# Leadon Vale Basset Hounds



## _Acolyte_ (27 December 2008)

Has anyone hunted with them?  Do they still exist?  I found them just now by mistake when I was googling for basset hound coats for Piaffe  :grin:

I just think it would be so cool to see some working bassets (met some out riding once in Oxfordshire, the horse was horrified  :grin but I am no way fit enough to run after them all day so would just go along to the meet (if they have them?)


----------



## JC1 (30 December 2008)

We went out with them not last new years day the one before and had an absolutely fab day! It's quite an experience seeing the Bassetts hunt and most comical when they get to a wire fence and wait for the whips to come and lift them over! They do still hunt I will see if I can find their contact details.


----------



## stroppymare153 (30 December 2008)

sorry, no idea about Leadon Vale but the question is..........  did you find a basset coat??  daughter has 2 bassets (well, 6 at the moment if you include the puppies - yes puppies!!!! they are soooo  cute.....   however, that's another post!) but we have never been able to find proper basset-shaped coats.  please, let me know if you found some - the poor girls are freezing in this weather!


----------



## Angua2 (30 December 2008)

I know that the albany basset pack is still going you could alway contact them and see if they could put you onto a pack in your area....... I will ask around for you


----------



## kirstyhen (30 December 2008)

I wanna go too!! Although no way I could manage to follow them either!


----------



## combat_claire (30 December 2008)

They are very much still in operation.

http://www.lvbh.co.uk/wherwehunt.htm

If you don't get any joy with the e-mail let me know and I will dig out the oontact details from Bailys for you.


----------



## _Acolyte_ (31 December 2008)

I wanna go too!! Although no way I could manage to follow them either!
		
Click to expand...

Come on then Henmeister, we have to go together  :grin:  I need some moral support, I am not brave enough to go on my own  :crazy:


----------



## Eagle_day (31 December 2008)

You should go.  Bassets are fantastic with great voice and drive - and there's no chance of hunting mounted for the next few days.


----------



## welshtyke (28 April 2011)

I stumbled across this by chance while searching basset related items.

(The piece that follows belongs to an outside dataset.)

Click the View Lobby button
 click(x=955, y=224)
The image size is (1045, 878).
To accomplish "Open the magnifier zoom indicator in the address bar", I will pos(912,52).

I have two bassets from rescue and have had them just had the over 12 months.  One is 19mnths the other about 30mnts and are both in good shape.  We are all novices but its good going out with them trying to scent rabbits.

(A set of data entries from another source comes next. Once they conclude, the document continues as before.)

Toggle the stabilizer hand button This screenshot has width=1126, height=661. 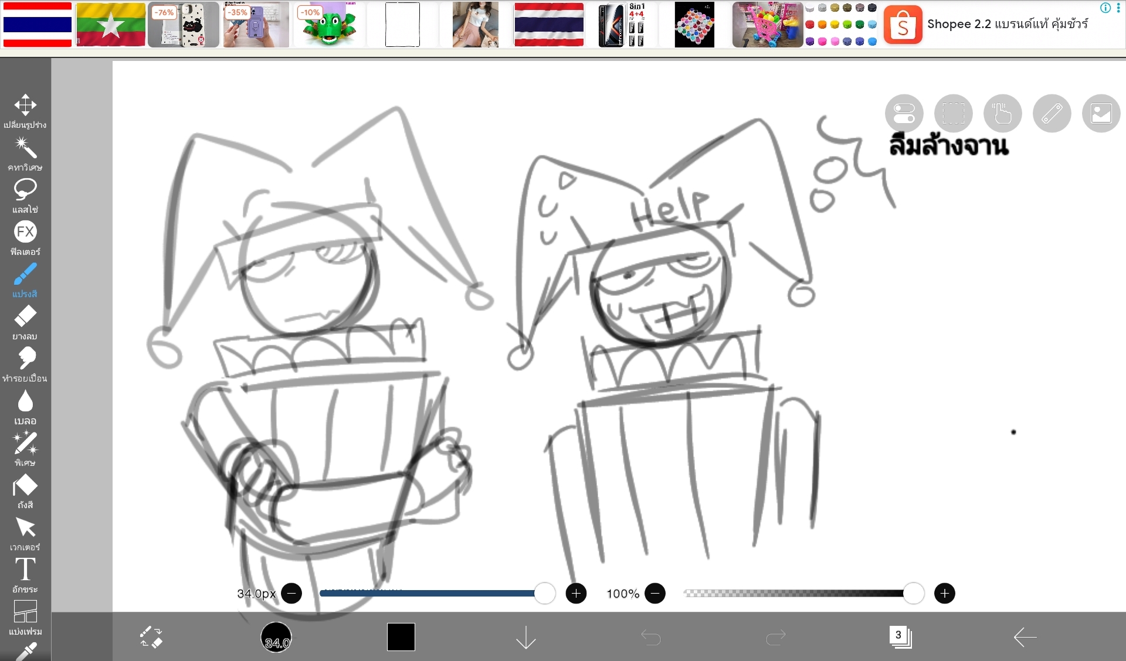pos(1002,113)
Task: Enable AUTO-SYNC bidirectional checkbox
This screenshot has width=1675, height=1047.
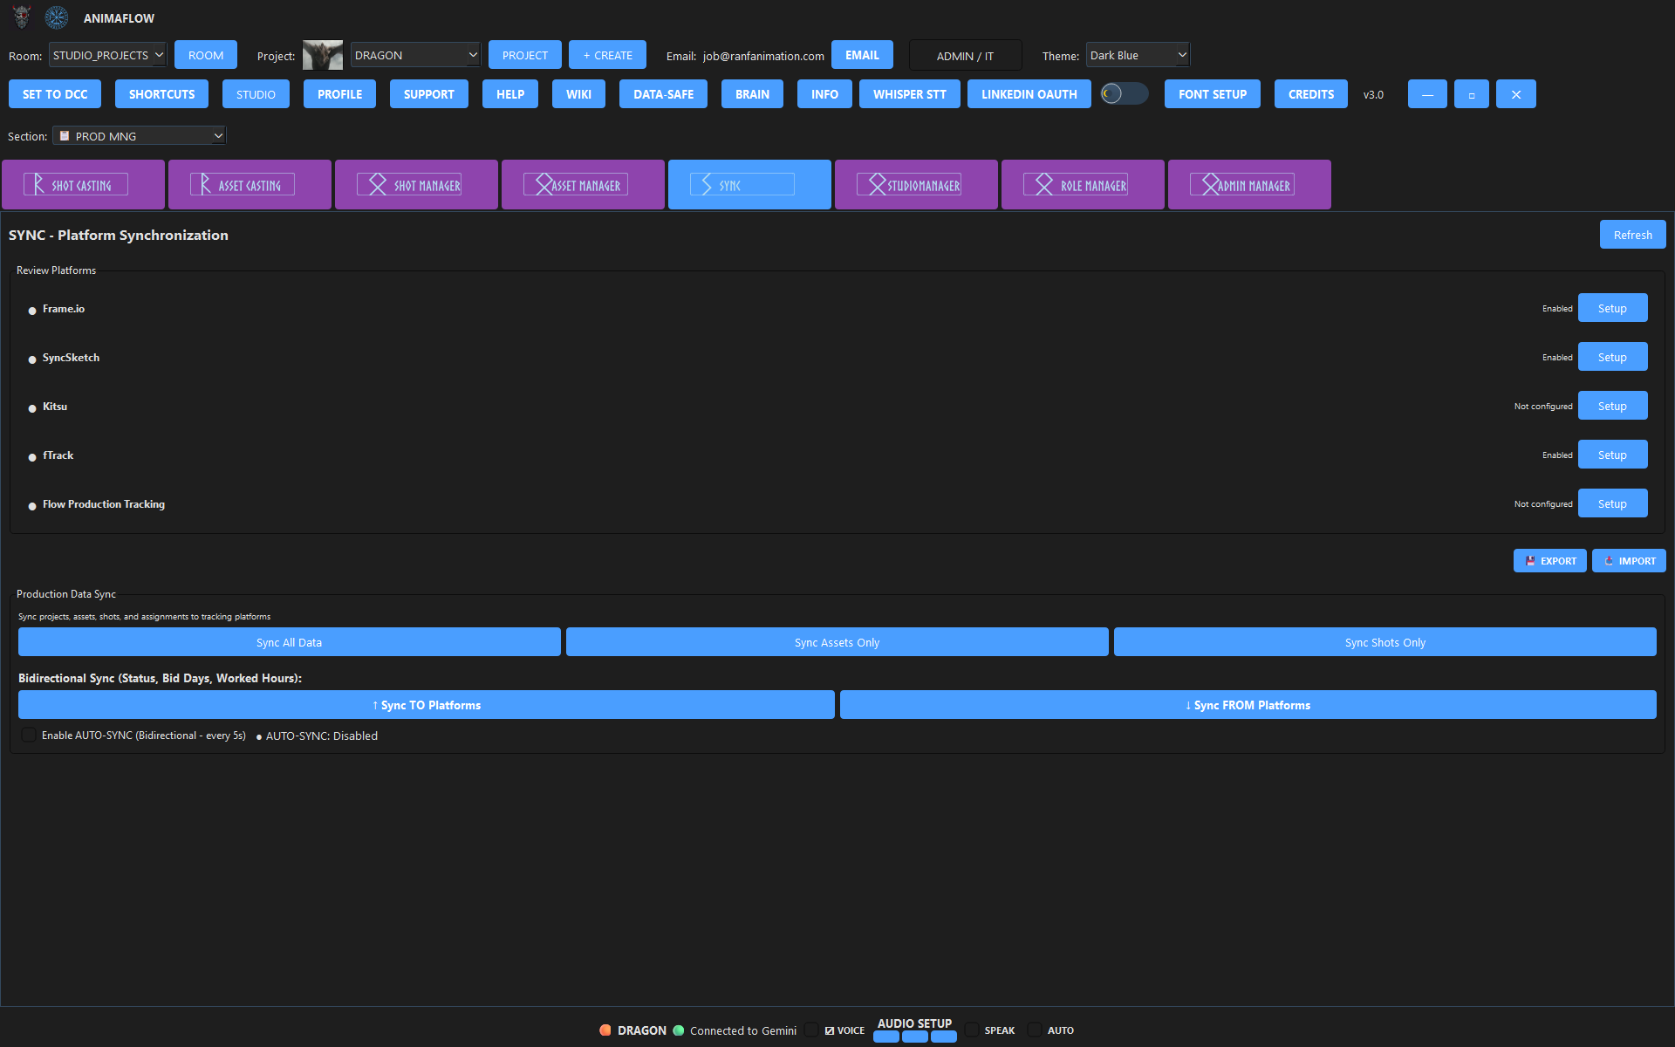Action: pyautogui.click(x=29, y=735)
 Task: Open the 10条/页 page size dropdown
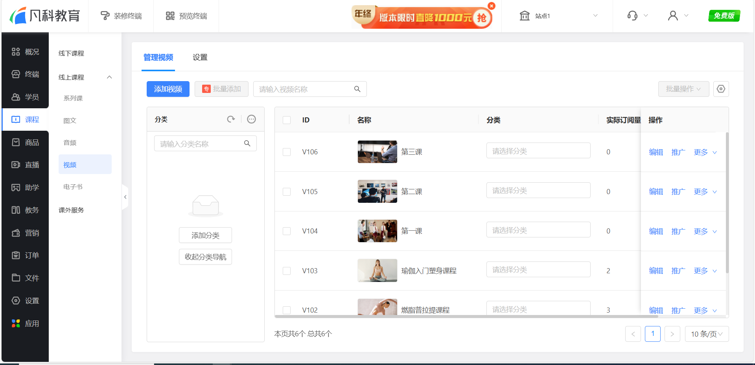pos(707,334)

I would like to go out with Leadon (by myself) if they are still operating.

I am in South East Wales, does anyone know of anyone who has bassets who goes out adhoc where me and my hounds could tag along.


----------



## amy_b (28 April 2011)

I went out with them about 2 years ago. it was one of the most hilarious days of my life. 
firstly yes its great to see them in all their hunting glory etc etc etc...but!
myself and my equally unfit friend were taking under their wing (very friendly bunch! wanted to tell us anything and everything!  ) the field master (excuse me if im technically wrong!) was a MACHINE!! literally, hopping over hedges you couldn't see over or through, we (unfortunately for us in our fitness state) were put with the whip and possibly his son and its INSANE! they get to a hedge, we started to slow dow thinking *phew* time for a break. nope. bash bash, through the hedge then.
honestly, I have never laughed so much in my life, hopping ditches (instead of going over the bridge 5 metres away?! ) running round in circles all day (why dont we just stand in the middle?!) climbing through holes in hedges (can we not find a way rouuunnd?! this is a new coat!! ) it was hilarious. would highly recommend it as a fitness program.


----------



## welshtyke (28 April 2011)

Mine are pretty fit and having to sometimes run accross a field to keep up is.... well.  I do agree it is an excellent way to keep fit.


----------



## amy_b (28 April 2011)

welshtyke said:



			a field
		
Click to expand...

I dont think iv been clear enough...its not just A FIELD. its a DAY OF FIELDS!!!


----------



## Aesculus (29 April 2011)

Baily's currently lists 7 Basset packs in England and 2 in Wales, the Leadon Vale details can be found here http://bailyshuntingdirectory.com/directory/Leadon_Vale_Bassets.htm


----------



## welshtyke (3 November 2011)

Gonna give a go .

This is probably a bit naive, but hopefully I can learn a bit for when I take my two out on the sniff


----------



## Alec Swan (3 November 2011)

Ostrich said:



			it just proves I have been on this forum for Far Too Long 

Click to expand...

A mere 2 months,  or so it seems.

Alec.


----------



## Herne (4 November 2011)

_Acolyte_ said:



			when I was googling for basset hound coats
		
Click to expand...

Try Cruella de Vil...


----------



## welshtyke (9 November 2011)

Please can anyone tell me when and where the next meet for Leadon Vale is and a contact


----------